Lia was born the same year as Igor in 1965. She lovingly recalled that she and Igor were more like sister and brother than cousins growing up. Lia’s parents tried to intervene in young Igor’s unhappy childhood. Whenever possible, Lia’s mother, Igor’s aunt, brought him to spend time with them and lavished him with motherly love.
Lia described Igor as sweet, sensitive, stubborn, and difficult at times. I had to smile recognizing traits that his son, my son had inherited. The negative parts of Igor’s personality, she blamed on his painful childhood. Lia’s affection for Igor was deep and genuine. Her loyalty was fierce.

As photos started loading on my computer screen from Liana and Lia, I sat flabbergasted. My mother, who was so curious about this man, could not have anticipated how much Roma resembled his birth father. I sat before my computer screen, face to face with Igor. Roma’s father. This man for whom I had felt nothing beyond indifference all these years sat starring back at me, almost pleading, reaching out to me across the decades. I finally sensed his brokenness and pain.
As Lia and Liana made Igor known to me, my deep compassion for him grew. Such a beautiful young man, so like his son, my son, who he never got to know. A young man filled with potential, and hopes, and dreams. As stories and pictures arrived in my inbox, I cried and cried. I cried for Liana, then Lia. For Roma, and for tragic Igor. And for my ignorance of all the pain and loss. Surprises met me at every corner. By the time I got to know and love him, Igor Sudzhashvili had been dead for eight years.
“It seemed he was doomed from the beginning,” Lia said often, as though her own grief was rekindled. Her words describing her beloved cousin stabbed like a knife in my own freshly wounded heart. The revelation of Igor’s unfortunate life and early death was still too fresh a tragedy for me. The stories and photos continued to filter in, as the puzzle pieces created a story of a beautiful and loved young man who just couldn’t seem to catch a break.

We all know people like that, people who hardly have a fair chance in life. By no fault of their own, misfortune ambushes them at every turn.

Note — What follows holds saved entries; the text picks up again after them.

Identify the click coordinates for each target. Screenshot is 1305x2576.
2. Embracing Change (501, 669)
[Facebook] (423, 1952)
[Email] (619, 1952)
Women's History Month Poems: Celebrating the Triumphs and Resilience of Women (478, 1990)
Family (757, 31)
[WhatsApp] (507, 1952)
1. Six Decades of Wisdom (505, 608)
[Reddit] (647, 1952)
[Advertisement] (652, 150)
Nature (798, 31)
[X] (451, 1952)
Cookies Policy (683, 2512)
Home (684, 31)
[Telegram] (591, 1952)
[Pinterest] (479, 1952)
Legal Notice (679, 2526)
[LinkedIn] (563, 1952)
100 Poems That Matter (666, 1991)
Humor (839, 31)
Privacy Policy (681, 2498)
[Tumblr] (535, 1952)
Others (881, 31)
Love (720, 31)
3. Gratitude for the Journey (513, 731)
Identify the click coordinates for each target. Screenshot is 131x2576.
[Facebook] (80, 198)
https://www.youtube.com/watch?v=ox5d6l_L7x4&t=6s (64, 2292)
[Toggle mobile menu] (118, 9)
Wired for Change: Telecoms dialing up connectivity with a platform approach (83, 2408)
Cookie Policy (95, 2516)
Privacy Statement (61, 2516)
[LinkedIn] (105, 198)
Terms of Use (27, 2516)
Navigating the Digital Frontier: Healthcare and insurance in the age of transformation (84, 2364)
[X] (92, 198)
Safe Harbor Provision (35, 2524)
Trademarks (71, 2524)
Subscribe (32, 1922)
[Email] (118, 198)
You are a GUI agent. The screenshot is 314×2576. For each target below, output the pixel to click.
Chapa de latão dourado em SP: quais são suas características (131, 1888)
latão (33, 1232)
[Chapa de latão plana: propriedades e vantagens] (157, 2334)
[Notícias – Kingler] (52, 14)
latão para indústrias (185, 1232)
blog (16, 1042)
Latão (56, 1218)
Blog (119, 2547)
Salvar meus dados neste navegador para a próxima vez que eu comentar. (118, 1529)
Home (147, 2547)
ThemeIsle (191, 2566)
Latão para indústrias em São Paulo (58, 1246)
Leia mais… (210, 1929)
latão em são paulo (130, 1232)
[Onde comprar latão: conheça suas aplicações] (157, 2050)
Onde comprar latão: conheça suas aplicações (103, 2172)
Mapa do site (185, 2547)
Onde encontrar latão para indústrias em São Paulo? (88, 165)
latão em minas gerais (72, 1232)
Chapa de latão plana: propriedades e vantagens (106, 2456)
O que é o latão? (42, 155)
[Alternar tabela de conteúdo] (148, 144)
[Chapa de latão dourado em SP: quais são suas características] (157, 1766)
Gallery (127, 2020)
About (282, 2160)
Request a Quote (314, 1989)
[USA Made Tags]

For whatever reason, I wept off and on for days, mourning a man who had been dead for eight years. A man I would never know. At first, I read private messages about him translated by Lia’s daughter Elene. Then another first cousin, Zaur, reached out to me, offering what he remembered. Then Lia’s mother contributed her cherished memories of a loved nephew on whom she had lavished motherly love and compassion. Another cousin, a university English teacher, also contributed to the compilation by her careful translations of the recollections of a boy, then a man, who had endeared himself to so many, and whose tragic life and death had broken hearts of those who knew and loved him best. They each introduced me to Igor, all in hopes that we would know and understand him better. I knew this knowledge would one day be a gift to his son.